If wearing the camo gear made Rikar feel better, she’d do it without hesitation or complaint. She understood the concern—his need to shelter and protect her—because she worried just as much about him. Maybe more.
She
wasn’t the one going out night after night to fight the rogue idiots mucking up the planet. Rikar was, and although Angela knew he was more than capable of taking care of himself, she worried anyway. Had paced around the lair, drunk way too much coffee, praying he returned home safely at dawn for the past week.
And that wouldn’t change any time soon. At least not if she stayed at Black Diamond. But who knew, right? Circumstances changed. Relationships tanked all the time. Particularly when things went unsaid between couples.
Cradling the gun, Angela headed for the lair, trying not to worry about that too. She didn’t want to doubt Rikar, but uncertainty was circling. Not on her end. She wanted him, but other than saying he wouldn’t let her go—and making love to her every chance he got—he’d gone silent on the commitment front. Hadn’t told her he loved her. Hadn’t asked her to marry him. Hadn’t mentioned the future at all. Well, except to plan how to take down the rat-bastard, and well…crap. That just wasn’t good enough.
She needed him to love her as much as she did him. Craved the words. Needed the ceremony. The whole kit and caboodle.
Calling herself an idiot, Angela trotted up a set of flagstone steps. As her boots met the patio, a gust of wind came up, rattling the windowpanes of the French doors. The dining room lay on the other side of the glass—her office for the last week. She’d started out in the computer lab, but Sloan liked his privacy, and Angela understood. The high-tech com-center was the guy’s baby, and even though he tried to hide it Sloan didn’t want anyone else in there.

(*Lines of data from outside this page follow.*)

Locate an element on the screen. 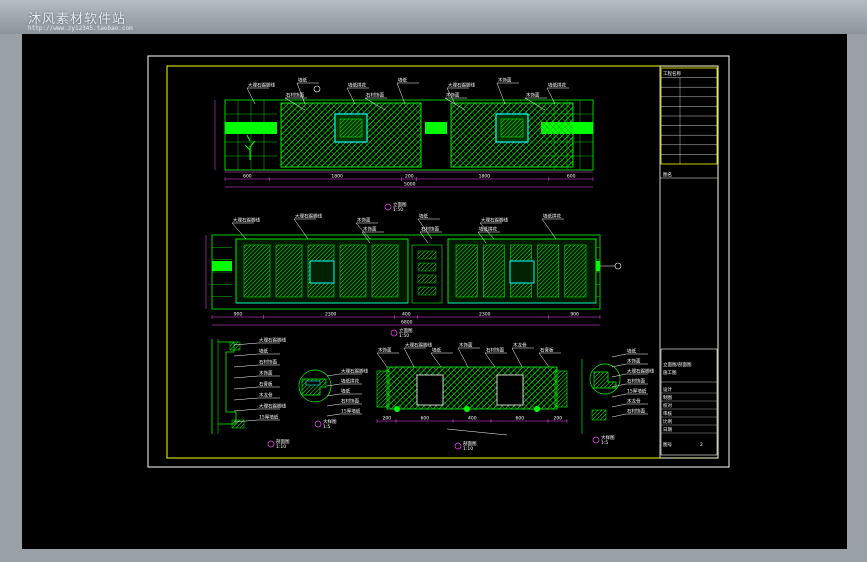  el2-label: 墙纸拼花 is located at coordinates (552, 216).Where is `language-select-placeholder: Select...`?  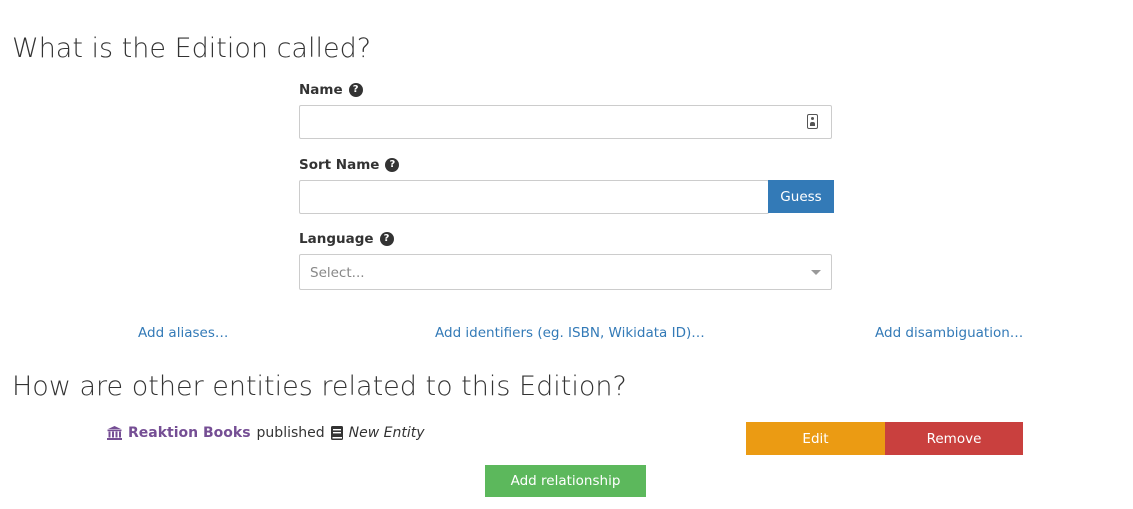
language-select-placeholder: Select... is located at coordinates (338, 273). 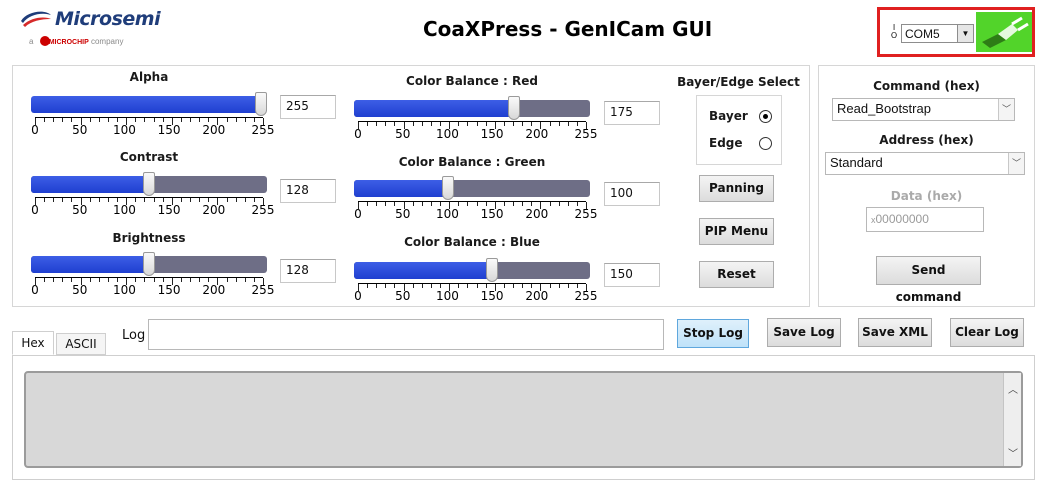 What do you see at coordinates (925, 220) in the screenshot?
I see `data-input: x00000000` at bounding box center [925, 220].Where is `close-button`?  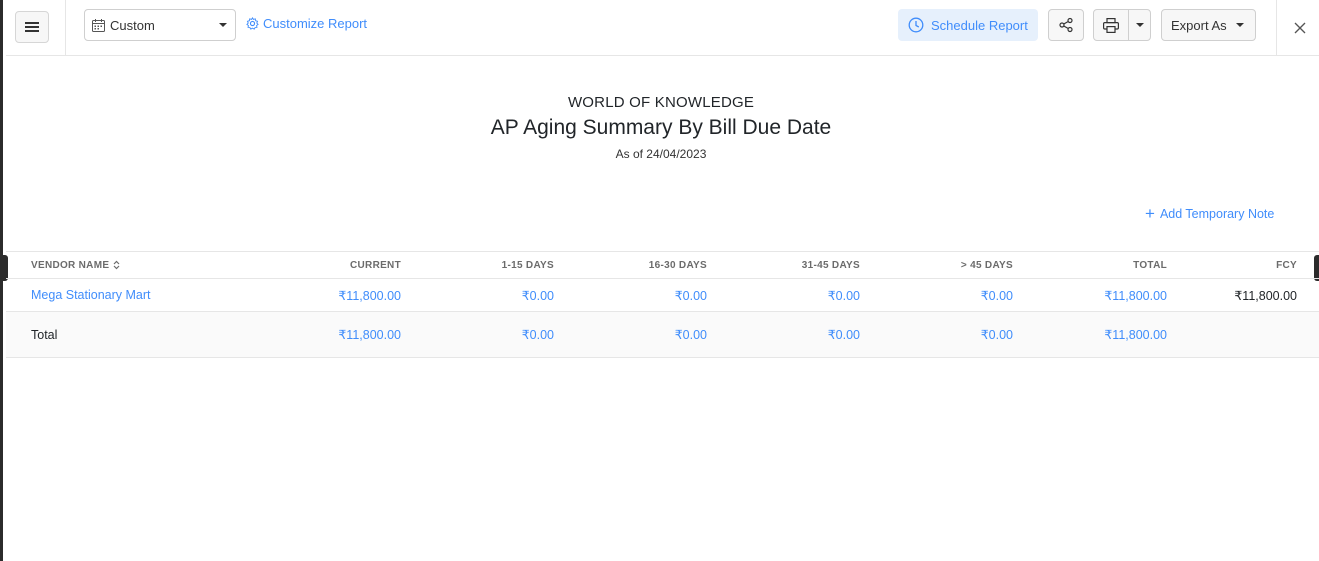
close-button is located at coordinates (1298, 28).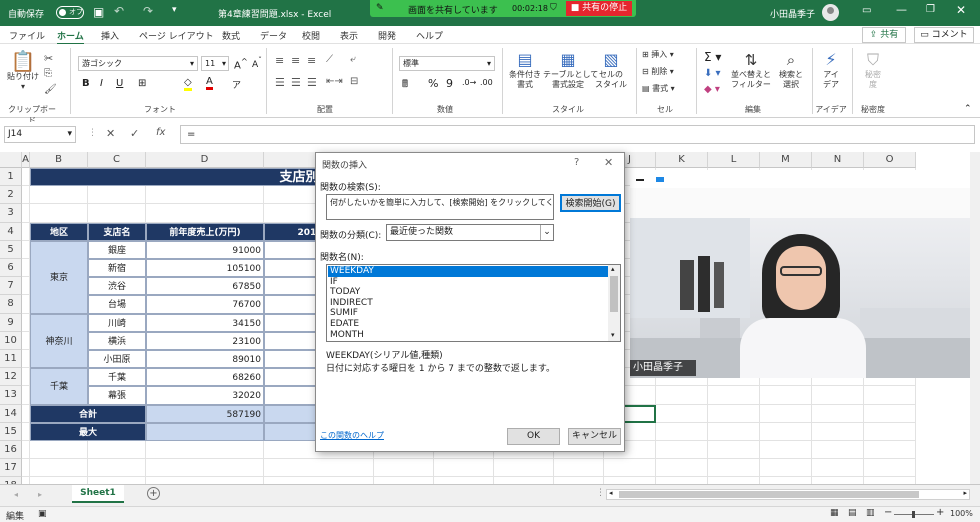 Image resolution: width=980 pixels, height=522 pixels. I want to click on undo-icon: ↶, so click(119, 11).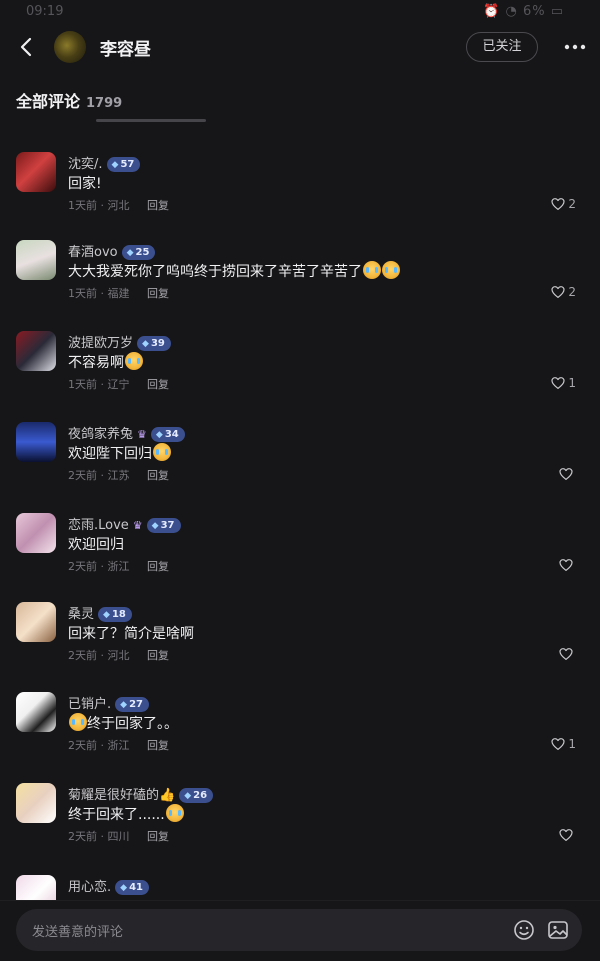 The height and width of the screenshot is (961, 600). I want to click on image-icon, so click(558, 930).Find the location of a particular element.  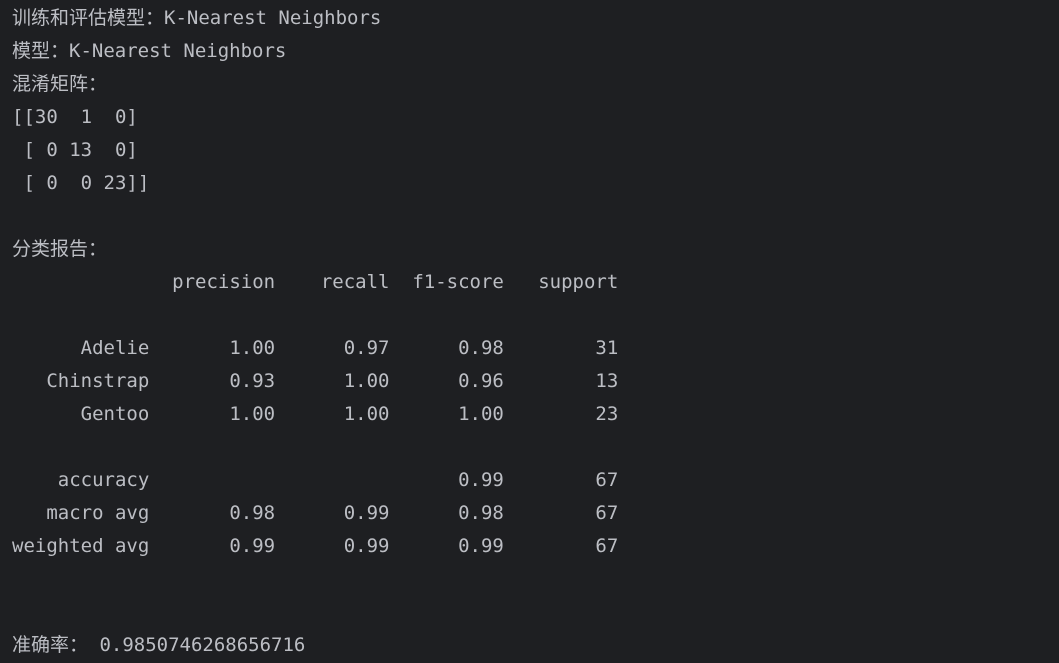

report-header: precision recall f1-score support is located at coordinates (316, 282).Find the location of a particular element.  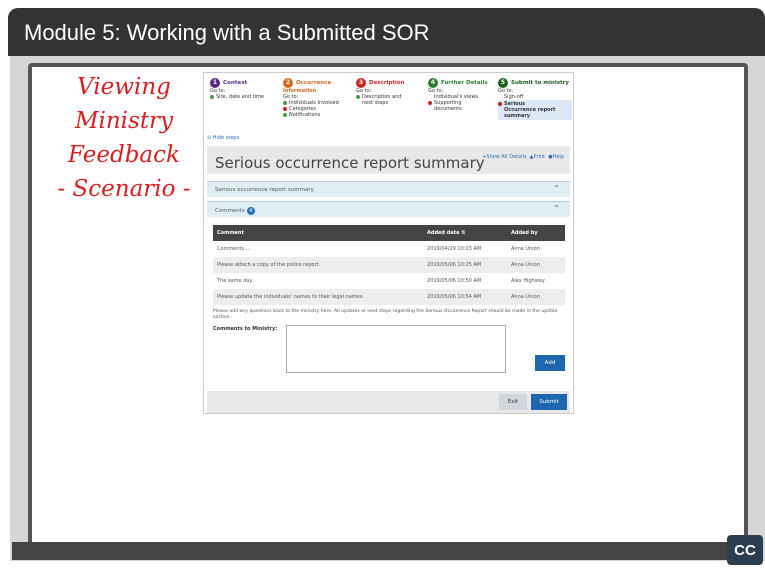

scenario-line-3: Feedback is located at coordinates (124, 155).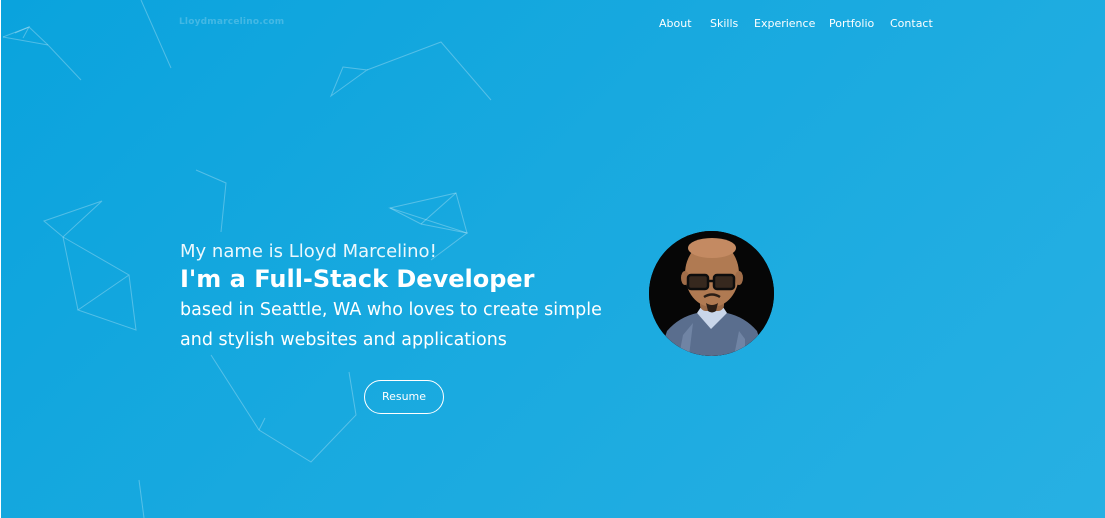 The image size is (1105, 518). Describe the element at coordinates (344, 340) in the screenshot. I see `description-line-2: and stylish websites and applications` at that location.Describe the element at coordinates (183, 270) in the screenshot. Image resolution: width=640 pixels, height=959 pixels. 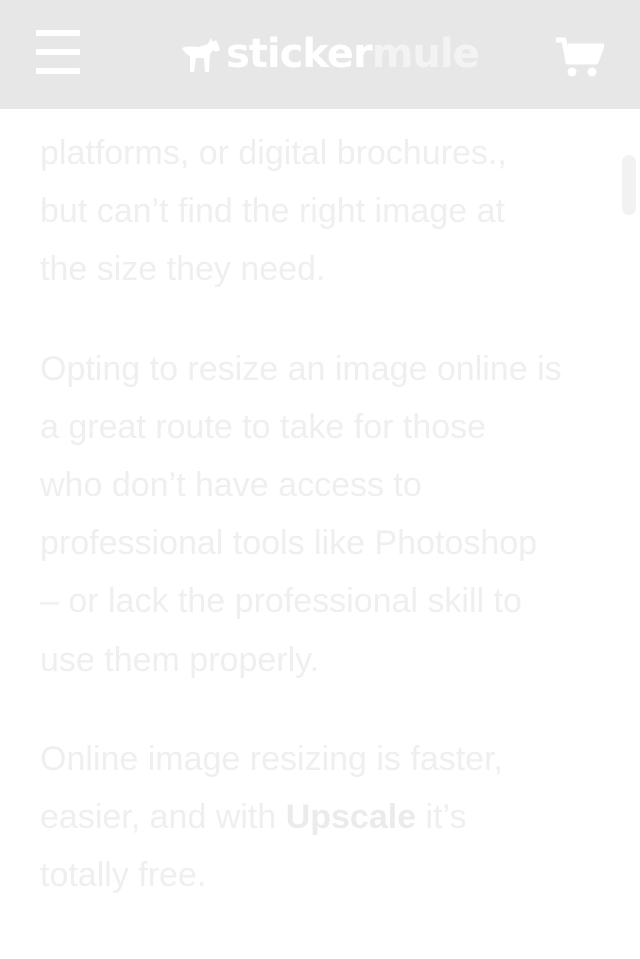
I see `paragraph-1-line-3: the size they need.` at that location.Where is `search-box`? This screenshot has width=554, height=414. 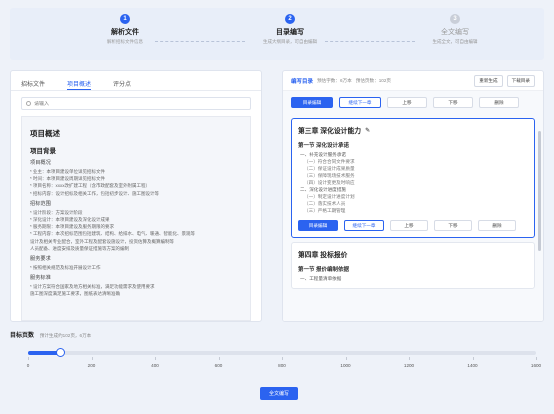 search-box is located at coordinates (136, 104).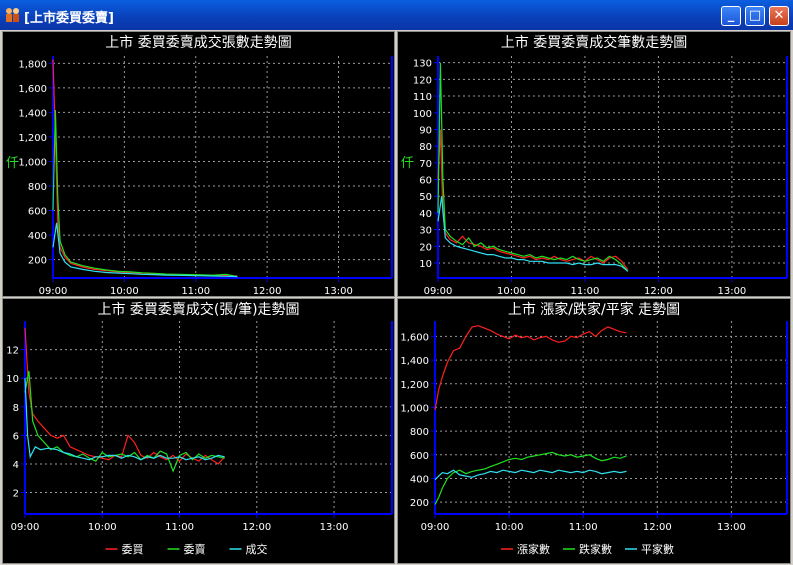  I want to click on y-tick-label: 12, so click(12, 352).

So she’d packed up the boxes—all the missing persons reports—and moved upstairs. Which, of course, delighted Mac. It put him a hop, skip, and a jump away from the kitchen and his new best friend…Daimler, the culinary wizard.
With a snort, she closed the distance to the house. A soft click. A hard yank. The door swung wide and she stepped inside, out from beneath the setting sun. Night wasn’t far off. An hour, maybe two, and the Nightfuries would be itching to set the trap and line up a bunch of Razorbacks to kill.
Angela couldn’t wait. She needed to feel powerful again. To sight down the barrel of her M25 and put a hole in the rat-bastard’s forehead.
Her gaze on the neat stacks of folders piled on the glossy tabletop, she kicked the door closed behind her and approached the table. Two new files sat in the center of her work space, yellow Post-it notes with Sloan’s messy scrawl front and center on the cover of each one. Crap. More missing women. Angela swallowed past the sudden lump in her throat.